13 de maio de 2019 14:11 | Visualizações: 1426
Comunidade , Xanxerê Compartilhar no Whatsapp
Irmãs Merísio: mais de 50 anos dedicados à costura Marlene e Carmen (Foto: Patrícia Silva/Lance Notícias)

Não há quem não conheça o trabalho das irmãs Merísio. Atualmente, elas vivem em Xanxerê, mas são de Lajeado Grande e lá iniciaram a sua profissão de costureira.

Carmem, de 61 anos, e Marlene de 71, há mais de 50 anos trabalham juntas.

– Eu sou a mais velha e comecei com 12 anos a costurar, comecei com a minha mãe. Nós morávamos no interior, em Lajeado Grande. Viemos para Xanxerê em agosto de 1974, mas sempre trabalhando – relembra Marlene.

O foco das irmãs é roupa de festa, principalmente vestidos de formandas e noivas.

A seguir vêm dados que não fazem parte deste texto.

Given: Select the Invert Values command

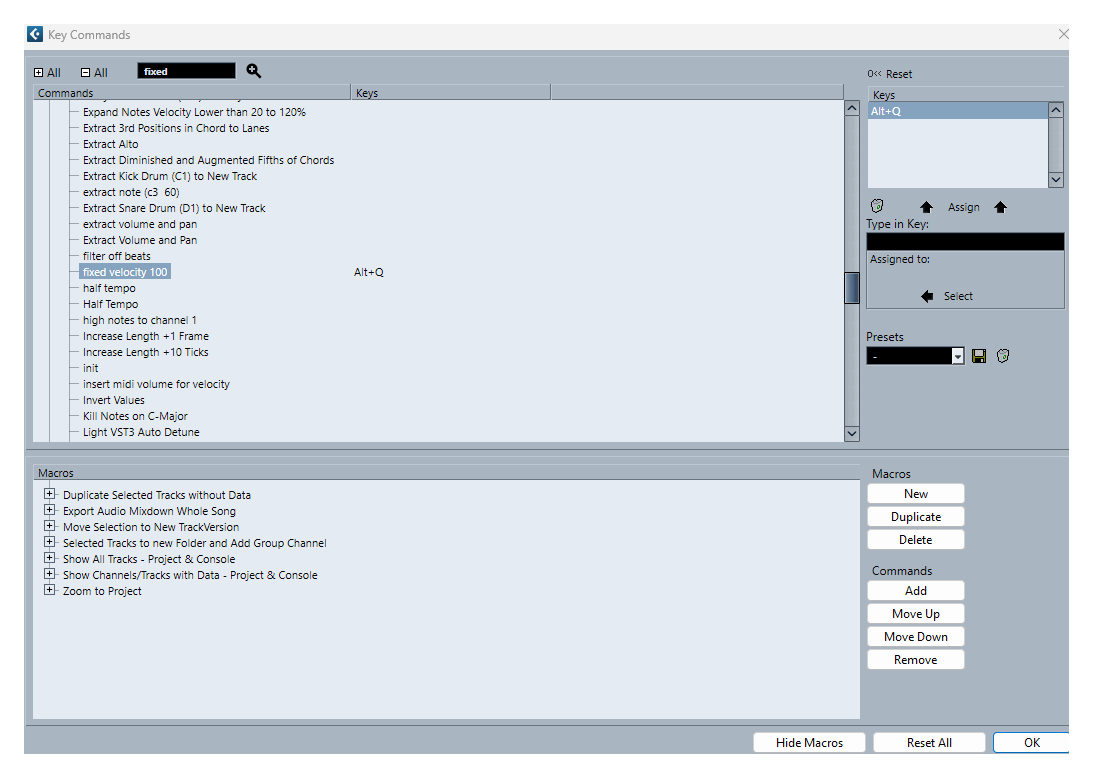Looking at the screenshot, I should 114,400.

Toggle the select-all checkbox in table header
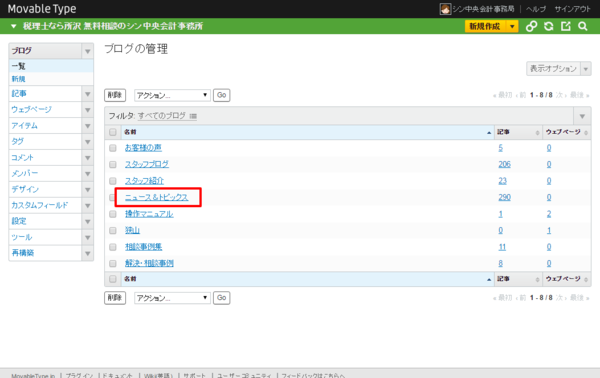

– O cotidiano, as roupas esporte a gente não faz porque não temos tempo. Produzimos para toda a região, Concórdia, Ponte Serrada, Abelardo Luz, Chapecó, Xaxim. Chegamos a produzir 20 por semana. O nosso trabalho é bastante manual. Pegamos uma renda inteira, recortamos e colocamos novamente. O nosso trabalho é ponto por ponto. É o carinho, é a dedicação, porque a nossa profissão está em extinção, cada peça é única, cada cliente é um – detalha.

Marlene arrisca um palpite para tantos anos de sucesso: a perseverança!

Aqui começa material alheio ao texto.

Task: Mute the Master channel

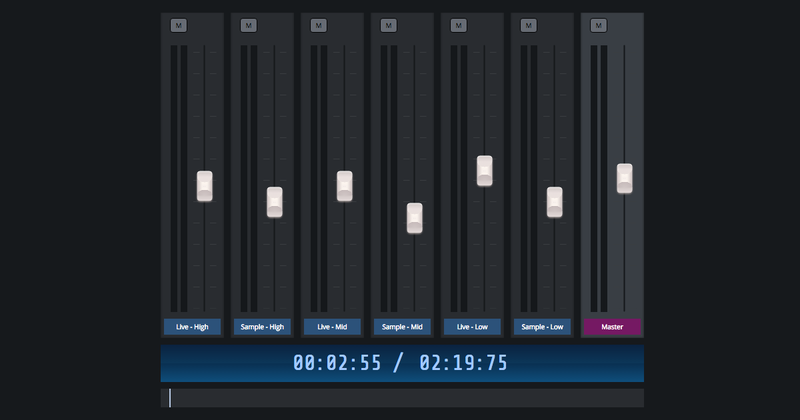Action: point(598,25)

– Eu acho que o maior sucesso desse nosso trabalho foi a perseverança. Nunca nos deixamos abalar pelo pessimismo. Eu tenho comigo uma filosofia: a gente entra na praça, mas não são todos que permanecem nela e estar no mesmo ramo há 58 anos eu até me orgulho um pouco, porque acho que não é para qualquer um – enfatiza.

Elas contam com uma rotina pesada, chegam a atuar durante a madrugada para dar conta de entregar as encomendas, mas frisam que não pretendem parar.

– É uma profissão humilde, pois não vemos uma menina falar “eu quero ser costureira”. É um trabalho em que ganhamos a vida com dignidade. Uma menina prefere ir para os Estados Unidos trabalhar de doméstica do que ficar aqui e atuar como costureira, porque a própria sociedade não nos valoriza. Mas, isso nunca me preocupou. Eu sempre tenho e tive uma convicção: eu ganho a minha vida de uma forma digna. Hoje eu já estou madura, na terceira idade, mas vou continuar enquanto eu puder – finaliza.